You will require your European Health Card (EHC): The European Health Card has now replaced the former E111 temporary stay form. It entitles you to the same medical care as before, identical to that received by Spanish citizens. It is valid for the period shown on the card. If you have not yet got yours, you may apply for one on line, visit www.dh.gov.uk/travellers
You are entitled to free medical and hospital care: Having shown your European Health Card (EHC), you will be seen by a GP during surgery hours at a local health centre or at your accommodation if you are unable to make the journey. If you need to see a specialist or go into hospital, the GP will give you the relevant medical certificate or referral. Accident and Emergency services are available at general hospitals and medical centres in holiday resorts. Private doctors and hospitals in Spain do not accept the European Health Card. If you require private healthcare you must settle your own bills or take out an insurance policy that covers it. When are forms still necessary? If you need hemodialysis or any other type of specific treatment during your stay in Spain, you will need the E-112 form, as well as authorisation from the relevant institution in your country of origin. Remember that the following are not covered in Spain: dental treatment (apart from emergency extractions) and repatriation for medical treatment. If you forget your European Health Card (EHC): You will have to pay any hospital, medical or pharmaceutical bills in advance, and then seek reimbursement from the relevant organisation in your country of origin, providing all receipts. I have an existing medical condition. May I take my own medication with me? Those requiring special treatment or diets, and wish to take their medications or special foods, should carry a letter from their doctor translated into Spanish, indicating the nature of the condition, treatment and medicines required, to present at customs should proof of the alleged condition be requested. This will also be of assistance to local doctors if the need for health care arises while on holiday. Most medicines are available in Spain. Special dietary products are available from health shops and pharmacies. British consulates may supply names and addresses of English speaking doctors in their area of influence in emergencies Remember that the European Health Card is not valid if you have travelled to Spain in order to receive specific medical treatment. The same applies to all other EU countries. In any case, you should contact the relevant office in your country of origin for full details regarding current requirements to receive medical care in Spain.

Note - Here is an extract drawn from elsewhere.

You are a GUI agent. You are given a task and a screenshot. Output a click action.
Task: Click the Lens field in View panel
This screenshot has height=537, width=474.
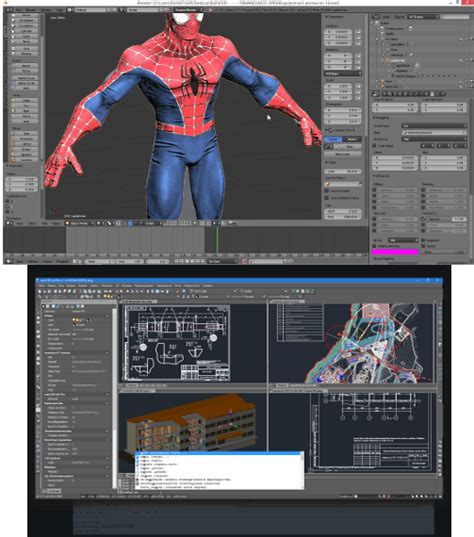[342, 171]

- What you should know about medical care if you come from a non EU member state.
Countries that have community regulations: Switzerland, Norway, Iceland and Liechtenstein. They provide the same emergency medical facilities in the case of illness or accident as in any of the member states. Countries with bilateral agreements with Spain: Andorra, Brazil, Chile, Ecuador, Peru and Paraguay. You can also receive free medical and hospital attention in case of emergency due to illness or accident. For this you must issue the certificate corresponding to your country. If you have left it behind, you will have to pay any hospital, medical or pharmaceutical bills in advance, so keep the bills and then seek reimbursement of your expenses from the organisation to which you belong. Other countries:Although you will receive medical attention in an emergency, this will be liable for payment. It is therefore advisable to take out medical insurance. In any case, you should contact the relevant office in your country of origin for full details regarding current requirements to receive medical care in Spain.